:: TÂCHE ::
Pouvez-vous reproduire intégralement le texte cité, sans y changer un seul mot ?

:: TEXTE CITÉ ::
####################

Voici un roman prêté par une amie (Coucou Amélie si tu passes par là !), que j’ai dû croiser sans jamais m’arrêter dessus. Il s’agit d’une histoire qui se déroule sur deux époques, la nôtre et la Seconde Guerre mondiale. Bien que cette dernière a été l’objet d’un nombre incalculable de romans, elle parvient toujours à me séduire par la source inépuisable d’inspirations qu’elle représente.

Résumé de l’éditeurOLYMPUS DIGITAL CAMERA

Allemagne, 1944. Malgré les restrictions, les pâtisseries fument à la boulangerie Schmidt. Entre ses parents patriotes, sa sœur volontaire au Lebensborn et son prétendant haut placé dans l’armée nazie, la jeune Elsie, 16 ans, vit de cannelle et d’insouciance. Jusqu’à cette nuit de Noël, où vient toquer à sa porte un petit garçon juif, échappé des camps… Soixante ans plus tard, au Texas, la journaliste Reba Adams passe devant la vitrine d’une pâtisserie allemande, celle d’Elsie…Et le reportage qu’elle prépare n’est rien en comparaison de la leçon de vie qu’elle s’apprête à recevoir.

####################

:: Données de localisation de mots et d'éléments ::
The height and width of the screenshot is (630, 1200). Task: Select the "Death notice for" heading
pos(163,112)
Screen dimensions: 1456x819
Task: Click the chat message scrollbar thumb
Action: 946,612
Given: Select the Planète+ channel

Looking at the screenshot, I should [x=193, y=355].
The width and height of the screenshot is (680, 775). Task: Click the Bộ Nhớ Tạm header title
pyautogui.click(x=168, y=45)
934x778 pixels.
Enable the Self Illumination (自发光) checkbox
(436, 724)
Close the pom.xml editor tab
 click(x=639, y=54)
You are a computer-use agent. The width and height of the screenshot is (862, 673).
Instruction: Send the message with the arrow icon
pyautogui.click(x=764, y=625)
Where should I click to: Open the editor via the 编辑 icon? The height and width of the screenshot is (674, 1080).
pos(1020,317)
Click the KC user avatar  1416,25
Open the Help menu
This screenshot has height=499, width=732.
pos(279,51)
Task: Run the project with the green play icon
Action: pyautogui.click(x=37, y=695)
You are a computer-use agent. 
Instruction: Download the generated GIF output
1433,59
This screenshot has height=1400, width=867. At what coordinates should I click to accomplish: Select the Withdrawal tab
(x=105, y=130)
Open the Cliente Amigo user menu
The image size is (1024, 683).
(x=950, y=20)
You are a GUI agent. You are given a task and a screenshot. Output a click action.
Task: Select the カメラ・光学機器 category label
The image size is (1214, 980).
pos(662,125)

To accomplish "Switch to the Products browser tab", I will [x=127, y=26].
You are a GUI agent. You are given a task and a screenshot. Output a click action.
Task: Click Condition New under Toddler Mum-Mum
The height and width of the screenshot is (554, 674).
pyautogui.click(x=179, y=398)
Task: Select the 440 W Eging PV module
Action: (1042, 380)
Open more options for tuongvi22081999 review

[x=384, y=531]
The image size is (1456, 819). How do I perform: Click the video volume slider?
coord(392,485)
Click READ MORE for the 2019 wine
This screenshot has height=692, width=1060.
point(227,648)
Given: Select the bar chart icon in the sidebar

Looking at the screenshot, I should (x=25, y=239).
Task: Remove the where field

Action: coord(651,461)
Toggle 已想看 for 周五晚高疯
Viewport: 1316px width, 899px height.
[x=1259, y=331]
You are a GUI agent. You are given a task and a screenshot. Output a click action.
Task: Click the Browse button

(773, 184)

####################

:: RÉPONSE À LA TÂCHE ::
Voici un roman prêté par une amie (Coucou Amélie si tu passes par là !), que j’ai dû croiser sans jamais m’arrêter dessus. Il s’agit d’une histoire qui se déroule sur deux époques, la nôtre et la Seconde Guerre mondiale. Bien que cette dernière a été l’objet d’un nombre incalculable de romans, elle parvient toujours à me séduire par la source inépuisable d’inspirations qu’elle représente.

Résumé de l’éditeurOLYMPUS DIGITAL CAMERA

Allemagne, 1944. Malgré les restrictions, les pâtisseries fument à la boulangerie Schmidt. Entre ses parents patriotes, sa sœur volontaire au Lebensborn et son prétendant haut placé dans l’armée nazie, la jeune Elsie, 16 ans, vit de cannelle et d’insouciance. Jusqu’à cette nuit de Noël, où vient toquer à sa porte un petit garçon juif, échappé des camps… Soixante ans plus tard, au Texas, la journaliste Reba Adams passe devant la vitrine d’une pâtisserie allemande, celle d’Elsie…Et le reportage qu’elle prépare n’est rien en comparaison de la leçon de vie qu’elle s’apprête à recevoir.